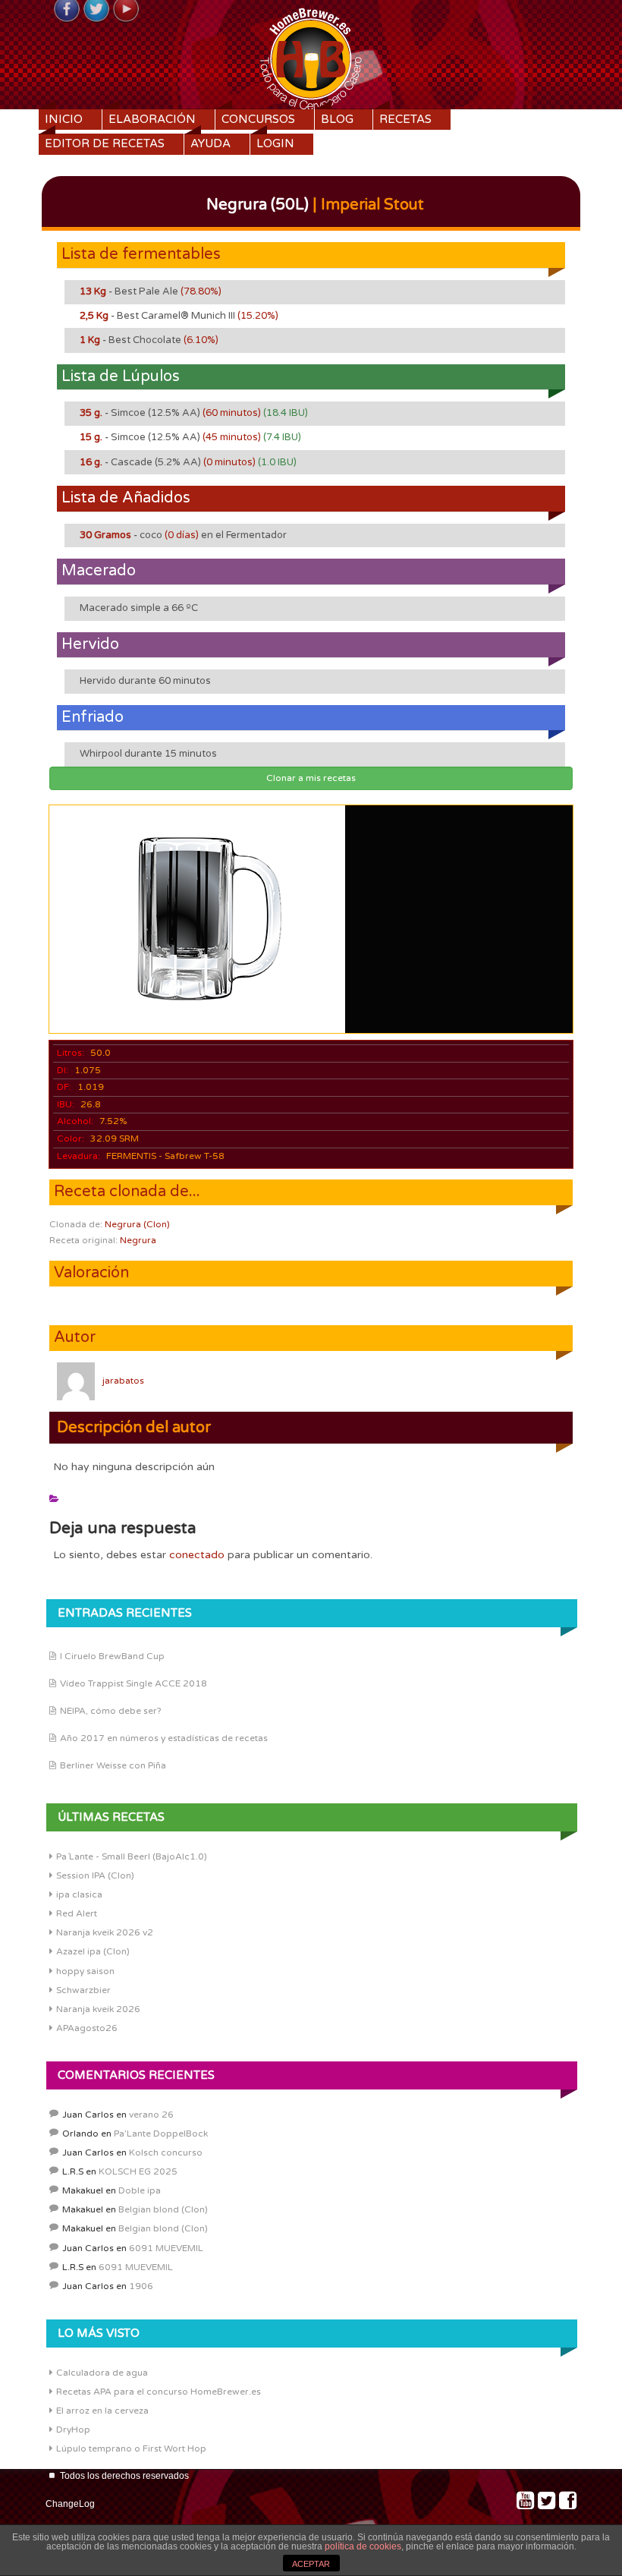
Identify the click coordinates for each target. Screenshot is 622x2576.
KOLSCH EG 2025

==

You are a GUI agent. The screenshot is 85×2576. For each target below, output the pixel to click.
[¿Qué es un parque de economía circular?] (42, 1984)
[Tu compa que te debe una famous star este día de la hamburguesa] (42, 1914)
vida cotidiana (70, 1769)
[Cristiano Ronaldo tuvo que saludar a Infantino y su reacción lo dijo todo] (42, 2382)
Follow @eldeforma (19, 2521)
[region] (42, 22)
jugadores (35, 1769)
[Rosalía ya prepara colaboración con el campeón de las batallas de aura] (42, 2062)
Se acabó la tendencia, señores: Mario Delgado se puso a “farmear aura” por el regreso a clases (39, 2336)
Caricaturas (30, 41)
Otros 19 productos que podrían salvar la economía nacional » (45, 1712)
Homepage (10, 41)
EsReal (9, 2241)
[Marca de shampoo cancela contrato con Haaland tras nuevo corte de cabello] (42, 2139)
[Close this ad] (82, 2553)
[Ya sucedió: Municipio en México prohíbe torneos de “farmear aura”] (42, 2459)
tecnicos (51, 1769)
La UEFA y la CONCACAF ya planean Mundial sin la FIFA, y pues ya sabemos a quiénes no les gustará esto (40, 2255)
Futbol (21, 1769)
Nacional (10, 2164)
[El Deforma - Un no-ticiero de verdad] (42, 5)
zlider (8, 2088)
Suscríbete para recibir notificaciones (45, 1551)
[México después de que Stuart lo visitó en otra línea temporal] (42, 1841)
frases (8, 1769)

* Exercise aim: Looking at the data above, return every line from the one with "Suscríbete para recibir" down to the one with "frases (8, 1769)", exactly and inclusively.

* Reply to the exercise:
Suscríbete para recibir notificaciones (45, 1551)
[México después de que Stuart lo visitó en otra línea temporal] (42, 1841)
frases (8, 1769)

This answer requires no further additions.